Data for this exercise below:

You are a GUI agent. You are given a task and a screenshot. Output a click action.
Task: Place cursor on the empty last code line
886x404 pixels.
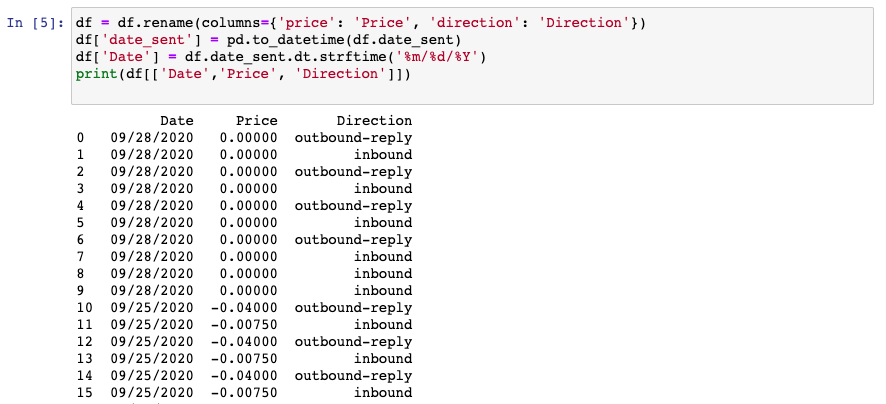click(x=472, y=90)
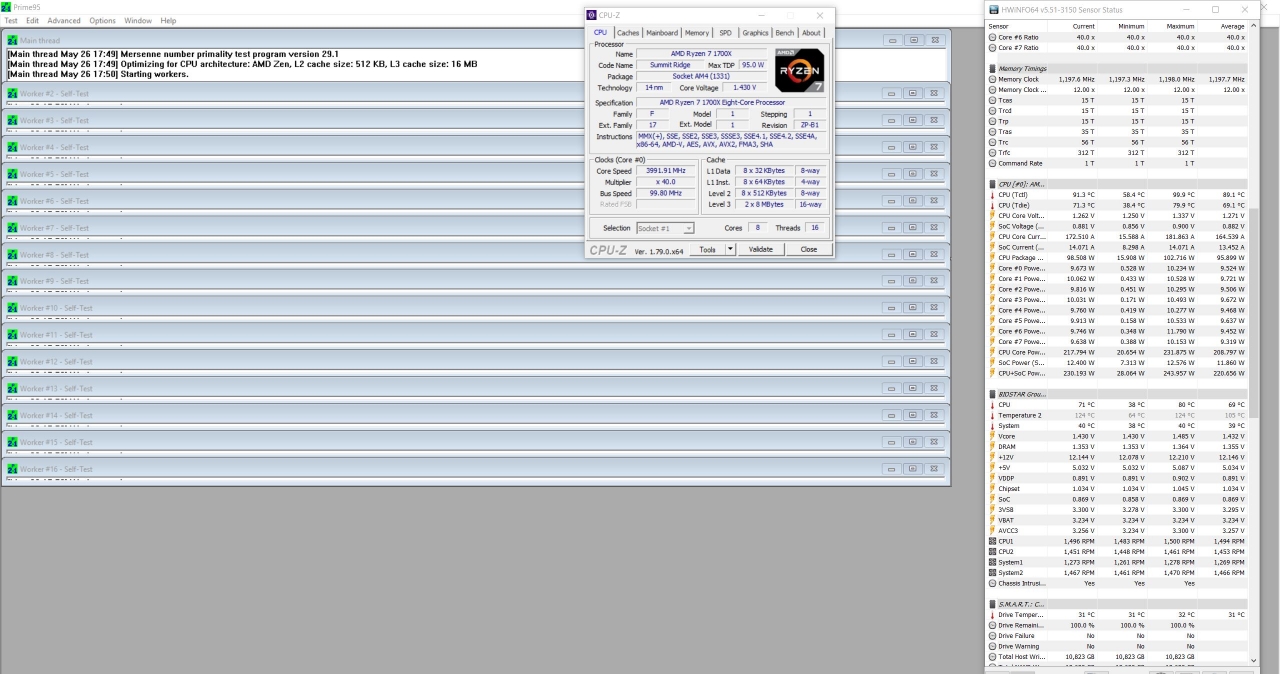Switch to the Mainboard tab
1280x674 pixels.
662,33
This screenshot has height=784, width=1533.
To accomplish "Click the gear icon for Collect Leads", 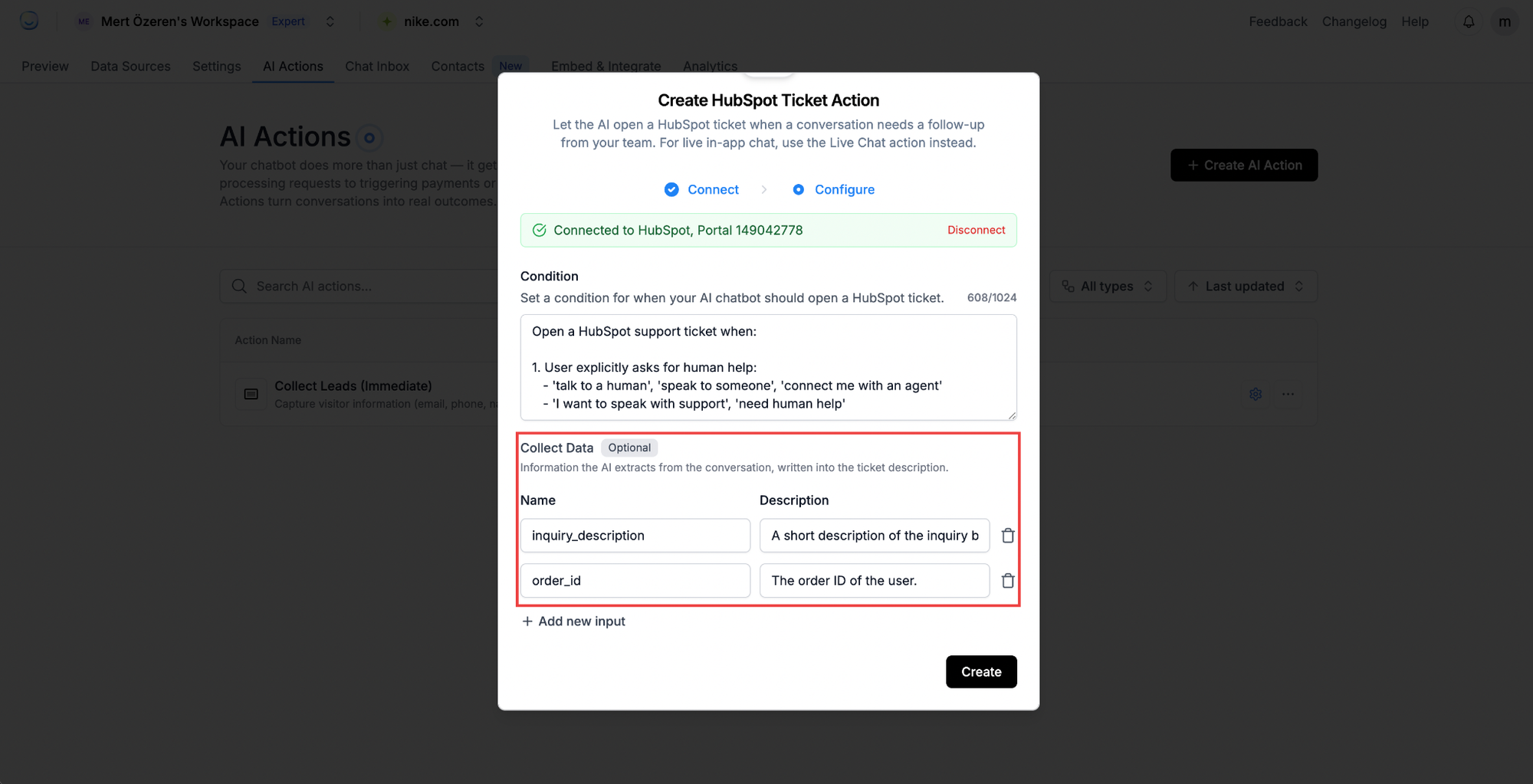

End of Data for this exercise.

_What the exercise asks_: Wherever a picture appears in the records above, leave it out and transcribe everything else exactly.

_Response_:
You are a GUI agent. You are given a task and a screenshot. Output a click action.
Task: Place cursor on the empty last code line
886x404 pixels.
click(x=472, y=90)
Switch to the Mainboard tab
1280x674 pixels.
662,33
This screenshot has height=784, width=1533.
To accomplish "Click the gear icon for Collect Leads", 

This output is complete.